A simple supply and demand analysis suggests that normal market forces cause prices to increase when demand increases:
The bottom line is that, after a demand increase, not everyone can get what they want at the old market price. Either the price can increase, which serves both to encourage firms to produce more and to curb demand, thus bringing supply and demand back into balance, or a shortage can persist at the old price and some willing consumers can be left out in the cold. Or, in picture form, this:
If the price of the item doesn’t increase, there will be a shortage in the amount of Qd minus Qs. Now, enter the concept of dynamic pricing. Dynamic pricing simply recognizes the fact that demand for an item is not constant over time and, as such, adjusts the price based on either forecast or actual demand so that supply and demand stay in balance. This, not surprisingly, results in higher prices when more people want something and lower prices when fewer people want something.
Economists generally like this concept, at least in theory, since shortages and surpluses are economically inefficient. Humans, on the other hand, often get frustrated by the practice, as evidenced by the experience of customers of the car service Uber:
On New Year’s Eve, Uber, a start-up in the city, adopted a feature it called “surge pricing,” which increases the price of rides as more people request them.
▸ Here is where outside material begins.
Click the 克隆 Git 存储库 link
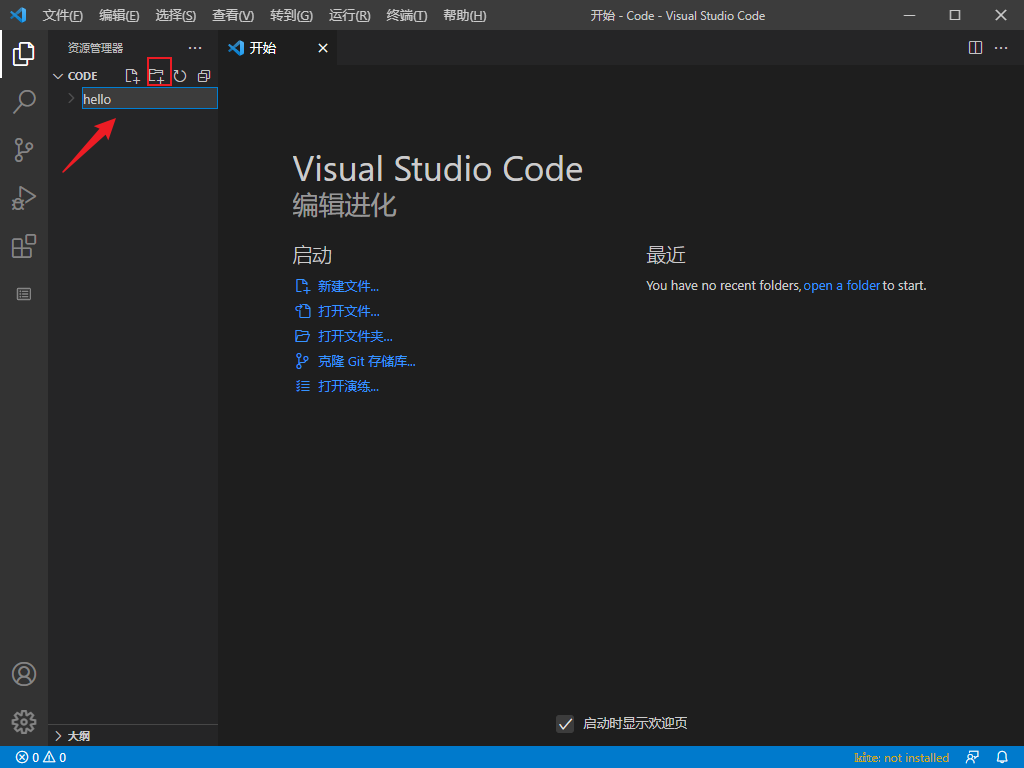1024x768 pixels. pyautogui.click(x=366, y=362)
Although New Year’s Eve was very profitable for Uber, customers were not happy. Many felt the pricing was exorbitant and they took to Twitter and the Web to complain. Some people said that at certain times in the evening, rides had spiked to as high as seven times the usual price, and they called it highway robbery.
Rationally, I know that it’s better to have the option to get a good at a high price and decide whether or not I want to buy it than it is for the good to simply not be available. Also rationally, I know that the higher prices incentivize drivers to keep driving people around when cars are needed rather than go home and have some belated new year’s champagne instead. Humanly, I’m decently sure that I would be pissed if I ended up paying $135 to be driven one mile as the guy in the article had been.
On the surface, it seems that the people complaining either don’t understand economics or are acting “irrationally.” This is where a lot of economic analyses stop, and they tend to conclude that people just need to accept that dynamic pricing is efficient. Unfortunately, the situation isn’t that simple.
Let’s say you are trying to plan an evening- at the very least, you need to decide where to go to eat, where to go for drinks after, and how to get to these various locations and back home. In order to optimize your consumption, you need to know the relevant prices of all of your options, and acquiring this information isn’t free. Luckily, a lot of prices can be inferred from past experience when they are not readily available, but such inference requires that prices don’t fluctuate too unpredictably. Additionally, there is a degree of path-dependency in this series of choices- for example, not taking the car to go out precludes the option of taking the car to get home, so it’s important to know prices before you’re ready to consume an item. Therefore, there is a cost of uncertainty in prices that has to be factored into the efficiency calculation.
Does the inefficiency due to price uncertainty outweigh the inefficiency created by shortages and surpluses? I don’t know, and it’s a really hard thing to calculate. That said, if I wanted to increase efficiency, I would probably focus on reducing the consequences of price uncertainty by increasing the transparency of the pricing process and providing information that would help customers anticipate price fluctuations. Or, I could recognize that I don’t in fact work for Uber and start a futures market for Uber rides instead.